- Collected data -
-- -- --

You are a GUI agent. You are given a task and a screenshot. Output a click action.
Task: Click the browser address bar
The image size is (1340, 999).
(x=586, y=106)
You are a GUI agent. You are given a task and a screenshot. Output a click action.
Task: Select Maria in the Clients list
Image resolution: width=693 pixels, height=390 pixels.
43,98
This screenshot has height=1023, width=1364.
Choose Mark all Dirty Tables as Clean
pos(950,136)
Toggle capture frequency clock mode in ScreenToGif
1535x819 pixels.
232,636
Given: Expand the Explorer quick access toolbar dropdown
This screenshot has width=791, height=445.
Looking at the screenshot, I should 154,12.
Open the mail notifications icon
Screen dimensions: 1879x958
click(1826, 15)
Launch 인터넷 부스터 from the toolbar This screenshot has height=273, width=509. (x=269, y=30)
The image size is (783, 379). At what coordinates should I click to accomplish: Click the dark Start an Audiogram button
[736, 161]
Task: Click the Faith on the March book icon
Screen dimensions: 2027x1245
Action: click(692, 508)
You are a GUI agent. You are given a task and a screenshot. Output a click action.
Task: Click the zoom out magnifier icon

-- -- --

When you reach the line holding "Image resolution: width=693" in the records above, begin reproducing exactly, stop after the line holding "Given: Expand the", and output nothing else.

- Expected output -
Image resolution: width=693 pixels, height=390 pixels.
43,98
This screenshot has height=1023, width=1364.
Choose Mark all Dirty Tables as Clean
pos(950,136)
Toggle capture frequency clock mode in ScreenToGif
1535x819 pixels.
232,636
Given: Expand the Explorer quick access toolbar dropdown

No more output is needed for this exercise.